X-Men Blue #16
Writer: Cullen Bunn
Artist: Thony Silas
Letter: Joe Caramanga
Colorist: Rain Beredo
Publisher: Marvel Comics
Review by Frank Lanza
After the nostalgia-fest that was the Mojo Worldwide story arc, Marvel Legacy continues the trip down memory lane in X-Men Blue #16. This issue kicks off the Cross Time Capers arc, and while seeing that title on the cover gave me the best Excalibur flashbacks a boy could hope for, that’s not exactly what we’re getting with this first issue.
Picking up right on the heels of the Mojo Worldwide conclusion, this issue finds our time-displaced X-Men, along with Jimmy Hudson and Bloodstorm, back at the Madripoor X-Mansion. Mojo’s hidden network is already up and broadcasting in the open despite his defeat last issue. The opening page begins with Magneto reeling from some kind of psychic attack, which then begins affecting other members of the team–from his daughter Polaris to Danger. He eventually summons Jean Grey and explains that their continued presence in the current timeline is causing their reality to collapse, and the only solution is to send the team back to their original timeline.
Now, I know you’ve probably heard (or read) this one already. These All-New X-Men already tried to go back to their original time once before you say? Yes, they did, and discovered their original selves already existed in the past, suggesting they were not only brought to the future but to a completely different timeline or dimension altogether. Or, perhaps Hank’s original attempt went bad. Spells can be tricky, you know? Either way, they don’t belong here, and Magneto has been secretly building a new time platform with Danger’s help. After watching Danger wink out of existence before their eyes, the X-Men decide to send themselves through time to save the current reality from imploding. I won’t spoil the ending, but where they end up at the conclusion of the issue will either be anther nostalgic love-letter for long-time Marvel readers or a groan-worthy experience for those that don’t remember these books so fondly.
Visually, this book holds up very well in the hands of Thony Silas.
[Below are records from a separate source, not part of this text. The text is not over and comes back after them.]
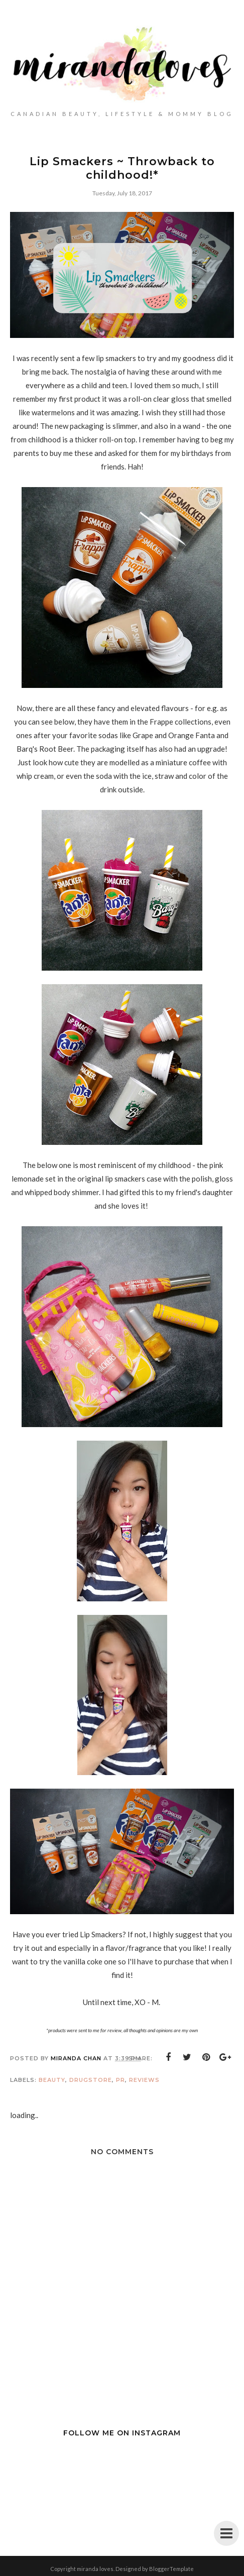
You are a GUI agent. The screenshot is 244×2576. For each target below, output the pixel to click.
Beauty (52, 2079)
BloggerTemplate (171, 2568)
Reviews (144, 2079)
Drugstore (90, 2079)
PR (120, 2079)
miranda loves (95, 2568)
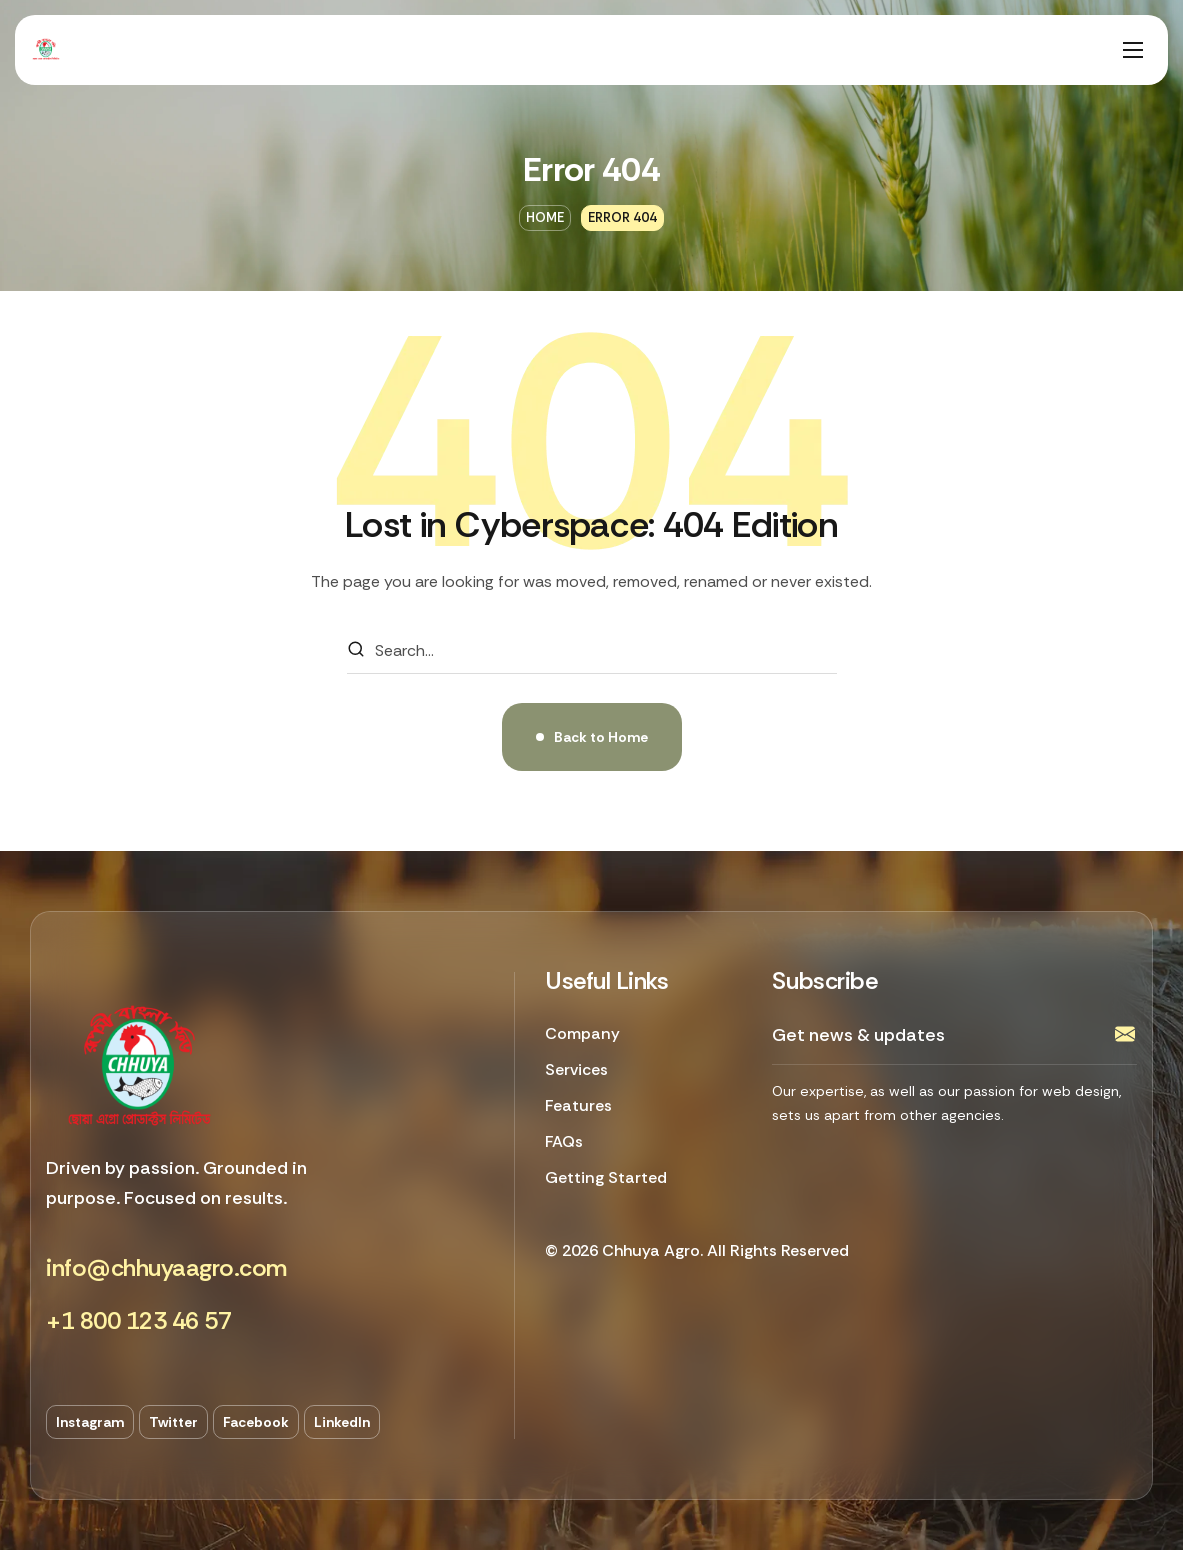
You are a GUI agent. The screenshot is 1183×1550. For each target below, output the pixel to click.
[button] (166, 1268)
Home (545, 217)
I don’t remember him handling the art duties on any X-book in recent memory, but I really enjoyed his cartoony, energetic style. It reminded me very much of Matteo Scalera’s work on Black Science. The color work by Beredo is vibrant and keeps the flow moving from page to page very well. I won’t be disappointed at all if this artistic team continues through this Cross Time Capers arc and gives us some continuity.
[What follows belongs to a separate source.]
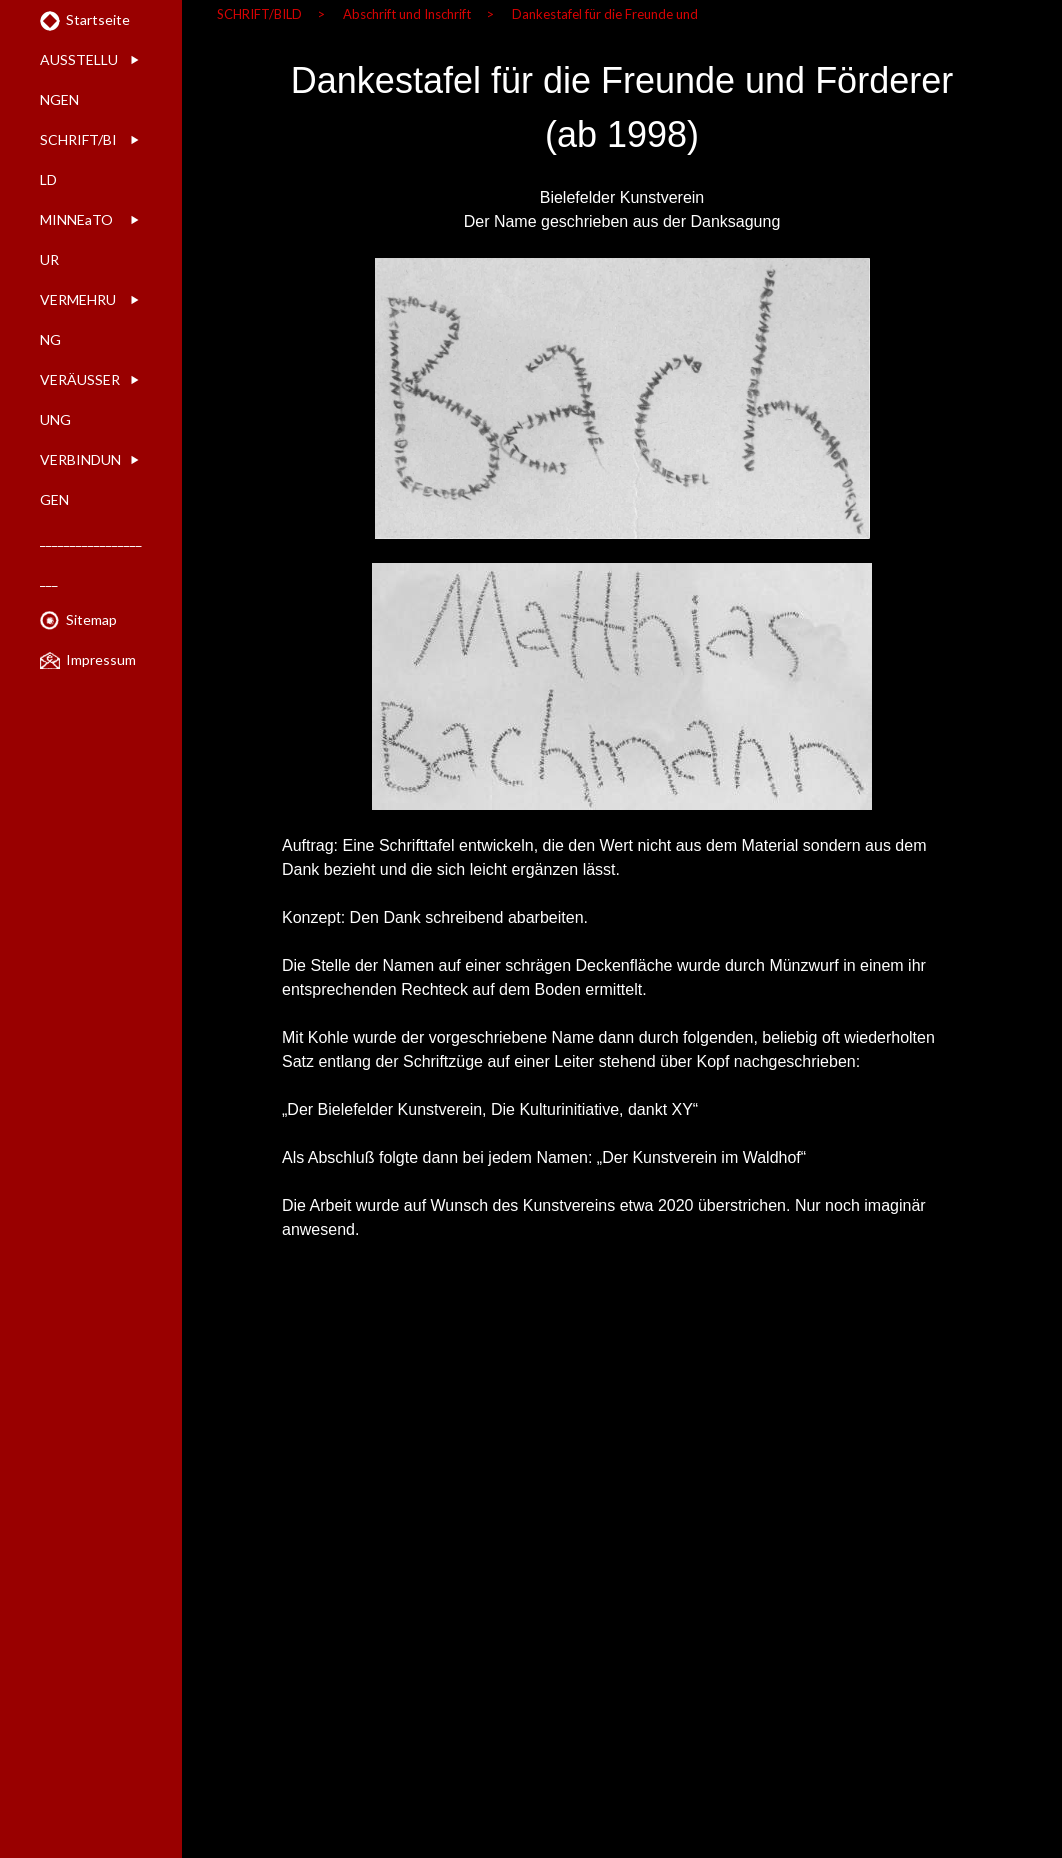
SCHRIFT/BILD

When Marvel announced that the original Jean Grey was returning, I figured it was only a matter of time before the All-New X-Men kids were shuffled back to their own timeline. There’s too many alternate versions of these characters running around as it is. Bloodstorm is neat but unnecessary, and I’ll be curious to see if Jimmy Hudson is quietly written out as well with both Old Man Logan and Logan vying for page time soon. It’s apparent that Marvel is determined to give long-time X-Fans like myself the goods that were promised when Legacy was announced, and it seems this issue is laying the groundwork for a return of the “original” characters while giving these new versions a proper exit out of the current Marvel U. Claremont and Davis’ Cross Time Caper was one of the best arcs of the original Excalibur series; we’ll see if this story can live up to the name!
Verdict: Buy it!
There are many reasons to jump on with this arc, but if you love the All-New X-Men team or want to see what their future will be in the new Marvel Legacy then I recommend picking up X-Men Blue #16, the first issue in the story arc. The art is worth it alone, and Bunn tones down the banter to give us a solid story that moves quickly towards its destination.